>> start Material for this task

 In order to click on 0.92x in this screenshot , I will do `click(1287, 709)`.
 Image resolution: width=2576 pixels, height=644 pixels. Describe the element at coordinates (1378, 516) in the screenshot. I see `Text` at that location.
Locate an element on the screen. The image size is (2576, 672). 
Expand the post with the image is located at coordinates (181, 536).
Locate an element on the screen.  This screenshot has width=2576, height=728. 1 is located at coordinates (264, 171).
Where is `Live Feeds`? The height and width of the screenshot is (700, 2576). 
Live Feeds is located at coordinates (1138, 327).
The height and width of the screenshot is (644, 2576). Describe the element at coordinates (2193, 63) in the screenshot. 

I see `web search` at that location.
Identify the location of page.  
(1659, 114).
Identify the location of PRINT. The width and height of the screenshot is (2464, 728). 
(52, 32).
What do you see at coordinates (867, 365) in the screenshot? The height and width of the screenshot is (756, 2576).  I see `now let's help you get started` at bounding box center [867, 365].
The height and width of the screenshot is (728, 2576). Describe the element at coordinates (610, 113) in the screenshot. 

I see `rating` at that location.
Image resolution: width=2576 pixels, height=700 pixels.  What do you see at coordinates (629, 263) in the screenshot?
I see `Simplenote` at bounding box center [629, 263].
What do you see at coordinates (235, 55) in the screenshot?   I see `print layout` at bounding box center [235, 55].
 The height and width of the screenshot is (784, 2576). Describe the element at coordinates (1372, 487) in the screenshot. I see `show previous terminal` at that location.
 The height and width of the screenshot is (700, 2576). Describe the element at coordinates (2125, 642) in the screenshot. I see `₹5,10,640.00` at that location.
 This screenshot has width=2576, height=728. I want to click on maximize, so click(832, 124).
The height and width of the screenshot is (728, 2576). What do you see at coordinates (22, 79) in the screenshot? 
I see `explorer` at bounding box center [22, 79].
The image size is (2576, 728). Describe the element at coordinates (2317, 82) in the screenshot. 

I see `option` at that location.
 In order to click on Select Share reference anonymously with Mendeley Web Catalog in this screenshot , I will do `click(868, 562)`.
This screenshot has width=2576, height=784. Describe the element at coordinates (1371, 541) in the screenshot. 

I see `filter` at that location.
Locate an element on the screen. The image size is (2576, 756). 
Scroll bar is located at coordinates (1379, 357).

>> end Material for this task

Written request => Find every line in the items above that contains the word "What", and copy each of those lines out in full.

Reply =>
What do you see at coordinates (867, 365) in the screenshot? The height and width of the screenshot is (756, 2576).  I see `now let's help you get started` at bounding box center [867, 365].
Image resolution: width=2576 pixels, height=700 pixels.  What do you see at coordinates (629, 263) in the screenshot?
What do you see at coordinates (235, 55) in the screenshot?   I see `print layout` at bounding box center [235, 55].
The height and width of the screenshot is (728, 2576). What do you see at coordinates (22, 79) in the screenshot? 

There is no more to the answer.